--- DATA RECORDS Enclosed Below ---

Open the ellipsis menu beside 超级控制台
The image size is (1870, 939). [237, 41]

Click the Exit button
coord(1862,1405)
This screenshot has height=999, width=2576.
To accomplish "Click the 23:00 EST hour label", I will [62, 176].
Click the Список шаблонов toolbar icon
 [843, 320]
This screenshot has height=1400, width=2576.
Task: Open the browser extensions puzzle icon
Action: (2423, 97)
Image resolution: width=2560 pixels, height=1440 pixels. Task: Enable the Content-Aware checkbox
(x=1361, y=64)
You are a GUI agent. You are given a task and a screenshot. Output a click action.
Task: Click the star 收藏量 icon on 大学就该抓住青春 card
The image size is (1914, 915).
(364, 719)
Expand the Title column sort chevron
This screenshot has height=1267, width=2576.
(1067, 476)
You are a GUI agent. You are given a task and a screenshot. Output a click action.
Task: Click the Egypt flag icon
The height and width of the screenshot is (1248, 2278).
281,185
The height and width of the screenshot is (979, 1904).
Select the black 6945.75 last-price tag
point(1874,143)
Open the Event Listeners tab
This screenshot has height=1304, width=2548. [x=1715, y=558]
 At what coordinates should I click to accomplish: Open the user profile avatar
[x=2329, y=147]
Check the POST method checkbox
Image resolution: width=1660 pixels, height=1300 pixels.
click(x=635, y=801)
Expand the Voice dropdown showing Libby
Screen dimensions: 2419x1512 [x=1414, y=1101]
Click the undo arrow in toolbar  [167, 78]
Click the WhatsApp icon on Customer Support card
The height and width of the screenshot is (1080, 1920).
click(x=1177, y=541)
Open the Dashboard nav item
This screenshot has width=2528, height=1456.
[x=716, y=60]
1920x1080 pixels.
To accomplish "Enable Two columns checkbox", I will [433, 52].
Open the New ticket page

--- End of Enclosed DATA RECORDS ---

Return the full data above, line for line.

§ **COMPLETED EXERCISE**
Open the ellipsis menu beside 超级控制台
The image size is (1870, 939). [237, 41]

Click the Exit button
coord(1862,1405)
This screenshot has height=999, width=2576.
To accomplish "Click the 23:00 EST hour label", I will [62, 176].
Click the Список шаблонов toolbar icon
 [843, 320]
This screenshot has height=1400, width=2576.
Task: Open the browser extensions puzzle icon
Action: (2423, 97)
Image resolution: width=2560 pixels, height=1440 pixels. Task: Enable the Content-Aware checkbox
(x=1361, y=64)
You are a GUI agent. You are given a task and a screenshot. Output a click action.
Task: Click the star 收藏量 icon on 大学就该抓住青春 card
The image size is (1914, 915).
(364, 719)
Expand the Title column sort chevron
This screenshot has height=1267, width=2576.
(1067, 476)
You are a GUI agent. You are given a task and a screenshot. Output a click action.
Task: Click the Egypt flag icon
The height and width of the screenshot is (1248, 2278).
281,185
The height and width of the screenshot is (979, 1904).
Select the black 6945.75 last-price tag
point(1874,143)
Open the Event Listeners tab
This screenshot has height=1304, width=2548. [x=1715, y=558]
 At what coordinates should I click to accomplish: Open the user profile avatar
[x=2329, y=147]
Check the POST method checkbox
Image resolution: width=1660 pixels, height=1300 pixels.
click(x=635, y=801)
Expand the Voice dropdown showing Libby
Screen dimensions: 2419x1512 [x=1414, y=1101]
Click the undo arrow in toolbar  [167, 78]
Click the WhatsApp icon on Customer Support card
The height and width of the screenshot is (1080, 1920).
click(x=1177, y=541)
Open the Dashboard nav item
This screenshot has width=2528, height=1456.
[x=716, y=60]
1920x1080 pixels.
To accomplish "Enable Two columns checkbox", I will [433, 52].
Open the New ticket page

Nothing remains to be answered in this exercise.